The One Thing AI Can't Do
AI can write, summarize, translate, and code. But it cannot verify whether its own output is true. It doesn't "know" things — it predicts what text should come next based on patterns. Sometimes that prediction is dead-on. Sometimes it's confidently, completely wrong.
This is called "hallucination," and it's the #1 risk of using AI at work. Your job isn't to stop using AI — it's to be the human who checks the work. That's a skill employers will pay for.
Deep dive
AI can write, summarize, translate, and code. But it cannot verify whether its own output is true. It doesn't "know" things — it predicts what text *should* come next based on patterns. Sometimes that prediction is dead-on. Sometimes it's confidently, completely wrong.

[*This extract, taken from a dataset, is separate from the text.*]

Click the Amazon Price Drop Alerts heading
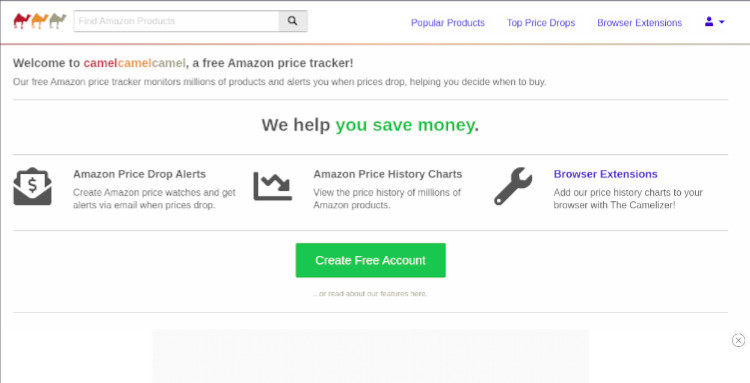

This is called "hallucination," and it's the #1 risk of using AI at work. Your job isn't to stop using AI — it's to be the human who checks the work. That's a skill employers will pay for.
Concrete example
Example: In What AI Actually Is, apply this by running one live task end-to-end, then compare your AI-assisted result against your previous manual baseline for speed and quality.
Pro tips & best practices
- Set clear success criteria before prompting (accuracy, speed, tone, and format).
- Keep a reusable prompt template and version it after each improvement.
- Always run a verification pass for facts, numbers, and audience fit before sharing output.
Practice prompts & exercises
- Do one 15-minute sprint: use this lesson on a real task and capture before/after time.
- Write a better second prompt based on the first output's weak spots.
- Document one mistake caught during verification and how you'll prevent it next time.
Beginner → Intermediate: once you can get reliable first drafts, focus on consistency and repeatability.
🎯 Key Takeaway
AI can't fact-check itself. That's your job — and your job security.